What the task requires> Lines from the one containing "The width and" through the end of the data are to be returned exactly, and no others.
(Beginning of Task data)
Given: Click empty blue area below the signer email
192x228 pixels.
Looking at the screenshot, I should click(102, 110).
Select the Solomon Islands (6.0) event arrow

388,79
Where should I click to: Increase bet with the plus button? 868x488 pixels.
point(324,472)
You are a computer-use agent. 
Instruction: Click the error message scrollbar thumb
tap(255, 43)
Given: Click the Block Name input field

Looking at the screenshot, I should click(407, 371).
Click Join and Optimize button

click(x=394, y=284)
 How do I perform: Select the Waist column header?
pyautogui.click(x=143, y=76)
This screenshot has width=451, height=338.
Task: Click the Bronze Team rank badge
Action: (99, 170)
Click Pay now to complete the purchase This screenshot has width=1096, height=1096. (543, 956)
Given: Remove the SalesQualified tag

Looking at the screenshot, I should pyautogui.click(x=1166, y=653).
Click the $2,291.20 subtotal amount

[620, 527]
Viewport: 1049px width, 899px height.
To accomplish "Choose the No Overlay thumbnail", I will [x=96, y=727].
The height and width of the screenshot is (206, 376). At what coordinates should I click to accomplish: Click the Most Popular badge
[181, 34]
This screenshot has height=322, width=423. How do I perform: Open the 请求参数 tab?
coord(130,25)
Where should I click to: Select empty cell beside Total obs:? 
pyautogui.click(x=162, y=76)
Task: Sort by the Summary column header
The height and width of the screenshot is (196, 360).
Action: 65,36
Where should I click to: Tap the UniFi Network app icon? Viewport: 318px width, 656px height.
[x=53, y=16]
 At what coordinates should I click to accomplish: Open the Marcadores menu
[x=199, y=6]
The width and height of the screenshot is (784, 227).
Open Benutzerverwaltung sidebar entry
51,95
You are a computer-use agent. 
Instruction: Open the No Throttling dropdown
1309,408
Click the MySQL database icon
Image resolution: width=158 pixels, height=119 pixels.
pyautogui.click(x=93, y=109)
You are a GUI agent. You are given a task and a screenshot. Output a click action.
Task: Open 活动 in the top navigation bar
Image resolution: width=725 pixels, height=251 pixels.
(End of Task data)
Written reply>
The width and height of the screenshot is (784, 227).
Open Benutzerverwaltung sidebar entry
51,95
You are a computer-use agent. 
Instruction: Open the No Throttling dropdown
1309,408
Click the MySQL database icon
Image resolution: width=158 pixels, height=119 pixels.
pyautogui.click(x=93, y=109)
You are a GUI agent. You are given a task and a screenshot. Output a click action.
Task: Open 活动 in the top navigation bar
Image resolution: width=725 pixels, height=251 pixels.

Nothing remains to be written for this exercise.